(Passage for review):
[Start of section]
2. The system as claimed in claim 1, wherein the system further comprises at least one or more water inlets [7], one or more inoculum inlets [8], one or more nutrient inlets [9], one or more algal culture inlets [10], one or more CO2 inlets [11], at least one or more culture harvest outlet [12], at least one or more discharge outlet [13] and one or more sensors [14], [15].
3. The system as claimed in claim 1, wherein the localized channel [2] is a reservoir.
4. The system as claimed in claim 1-3, wherein the paddle wheel [4] is mounted in the reservoir.
5. The system as claimed in claim 1, wherein the controlled movement of the paddle wheel leads to continued mixing of the culture in the localized channel.
6. The system as claimed in claim 1, wherein the level difference between the shallow channel and the localised channel is at least 20 cm.
7. The system as claimed in claim 1, wherein the depth of the shallow channel ranges from 5-12 cm and is uniform.
8. The system as claimed in claim 1, wherein the depth in the localised channel is up to 35 cm.
9. The system as claimed in claim 1, wherein the fluid transition is the continuous flow from the localized channel [3] to shallow channel [2] and back to the localized channel [3], and wherein with the completion of each lap of the fluid the kinetic energy of the fluid is increased thereby facilitating the traversal of the fluid through the remainder of the system.

10. The system as claimed in claim 1, wherein the inclined plane ascends to an angle of 6-10°.
11. The system as claimed in claim 1, wherein the fins of the paddle wheel are submerged by at least 2 cm below the surface of water.
12. The system as claimed in claim 1, wherein the paddle wheel has controlled movement and operated at a speed of 12-18 rpm.
[End of section]
(Dataset entries):
[Start of section]
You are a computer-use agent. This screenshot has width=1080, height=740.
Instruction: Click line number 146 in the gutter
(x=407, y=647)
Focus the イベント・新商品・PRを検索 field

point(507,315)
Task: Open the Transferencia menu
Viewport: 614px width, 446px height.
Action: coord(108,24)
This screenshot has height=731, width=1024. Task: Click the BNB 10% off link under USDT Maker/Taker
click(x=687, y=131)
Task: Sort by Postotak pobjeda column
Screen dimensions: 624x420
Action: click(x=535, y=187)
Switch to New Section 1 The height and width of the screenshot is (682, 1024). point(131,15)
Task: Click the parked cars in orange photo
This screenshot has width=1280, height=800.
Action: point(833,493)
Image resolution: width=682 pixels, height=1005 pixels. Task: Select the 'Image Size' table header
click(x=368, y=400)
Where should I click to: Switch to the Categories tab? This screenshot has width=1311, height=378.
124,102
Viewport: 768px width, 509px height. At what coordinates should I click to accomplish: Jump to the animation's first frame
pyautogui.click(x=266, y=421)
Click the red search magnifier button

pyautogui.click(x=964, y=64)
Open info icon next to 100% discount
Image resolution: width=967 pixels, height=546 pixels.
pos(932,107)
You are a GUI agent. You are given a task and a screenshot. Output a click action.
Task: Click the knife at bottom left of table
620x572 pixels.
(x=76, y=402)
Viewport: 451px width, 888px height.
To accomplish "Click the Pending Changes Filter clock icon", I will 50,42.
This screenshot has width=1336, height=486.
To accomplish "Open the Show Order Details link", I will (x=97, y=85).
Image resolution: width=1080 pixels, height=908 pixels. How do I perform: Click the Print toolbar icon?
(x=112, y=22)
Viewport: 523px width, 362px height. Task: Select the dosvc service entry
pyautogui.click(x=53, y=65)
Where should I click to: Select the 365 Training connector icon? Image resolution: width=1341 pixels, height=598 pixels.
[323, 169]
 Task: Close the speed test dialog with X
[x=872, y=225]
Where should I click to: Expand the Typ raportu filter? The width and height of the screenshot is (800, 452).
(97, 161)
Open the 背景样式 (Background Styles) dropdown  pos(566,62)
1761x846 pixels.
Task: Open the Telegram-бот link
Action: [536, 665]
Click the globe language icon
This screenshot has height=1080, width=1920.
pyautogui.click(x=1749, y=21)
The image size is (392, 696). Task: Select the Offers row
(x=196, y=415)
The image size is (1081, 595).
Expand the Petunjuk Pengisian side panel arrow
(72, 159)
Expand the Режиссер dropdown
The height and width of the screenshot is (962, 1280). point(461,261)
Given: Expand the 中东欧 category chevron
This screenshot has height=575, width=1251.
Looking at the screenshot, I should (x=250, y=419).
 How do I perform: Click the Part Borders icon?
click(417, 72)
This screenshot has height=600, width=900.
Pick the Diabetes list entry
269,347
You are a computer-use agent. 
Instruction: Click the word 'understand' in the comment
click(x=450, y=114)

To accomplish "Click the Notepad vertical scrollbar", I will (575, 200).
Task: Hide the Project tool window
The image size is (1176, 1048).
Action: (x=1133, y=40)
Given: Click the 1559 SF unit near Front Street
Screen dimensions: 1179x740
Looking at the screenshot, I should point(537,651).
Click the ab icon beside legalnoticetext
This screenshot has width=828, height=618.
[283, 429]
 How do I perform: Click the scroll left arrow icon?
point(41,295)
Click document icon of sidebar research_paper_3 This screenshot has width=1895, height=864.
[End of section]
(Exercises to complete):
**1)** Reproduce verbatim the portion of the patent claims on the algal culture system, from "6. The system" to "angle of 6-10°.".
**2)** Extend the patent claims on the algal culture system with further claims that follow on from the last one given.

(Task-by-task results):
**1)**
6. The system as claimed in claim 1, wherein the level difference between the shallow channel and the localised channel is at least 20 cm.
7. The system as claimed in claim 1, wherein the depth of the shallow channel ranges from 5-12 cm and is uniform.
8. The system as claimed in claim 1, wherein the depth in the localised channel is up to 35 cm.
9. The system as claimed in claim 1, wherein the fluid transition is the continuous flow from the localized channel [3] to shallow channel [2] and back to the localized channel [3], and wherein with the completion of each lap of the fluid the kinetic energy of the fluid is increased thereby facilitating the traversal of the fluid through the remainder of the system.

10. The system as claimed in claim 1, wherein the inclined plane ascends to an angle of 6-10°.

**2)**
13. A method for cultivation of algae, the method comprising:
a. Adding algal inoculum through the inoculum inlet [8] along with the fresh water
and sea water through the respective inlets [7a, 7b] to be cultured in the deep
localized channel [3] of the cultivation system [1];
b. Supplying nutrient(s) to the algal culture in said deep localized channel [3] of
the cultivation system [1] in a controlled manner;
c. allowing by continuous flow of fluid from the deep localized channel to a
shallow channel [2] in the cultivation system [1] through the controlled
movement of the paddle wheel [4];
d. cultivating the algae in the shallow channel [2] of the cultivation system [1];
e. Harvesting the algal culture obtained in step (d) from the shallow channel [2]
from the harvesting outlet [12] in the cultivation apparatus.
14. A method for enhanced biomass production by the method as claimed in claim 13, the
method comprising the steps of:
a. inoculating algal culture in water, nutrients and CO2 in the deep localized
channel of the hybrid cultivation system as claimed in claim 1,
b. powering the paddle wheel to allow fluid transition from the deep localized
channel to the shallow channel at a uniform velocity,
c. cultivating the algae in the shallow channel maintaining the daily temperature
and pH of the cultivation system for optimum growth of the biomass from algae;
d. running the paddle wheel of step (b) continuously to allow steady flow of fluid
and allow continuous biomass production,
e. harvesting the biomass obtained in step (d) from the shallow channel.
15. A by-product obtained from the system as claimed in claims 1-13 or the method as claimed in claims 13-14, and wherein the product comprises high-density biomass.
16. The hybrid cultivation system as claimed in claims 1-12 and the method as claimed in 13-14, as and when used for cultivating aquatic algae.

17. Use of the hybrid cultivation system as claimed in claims 1-12, for producing algae.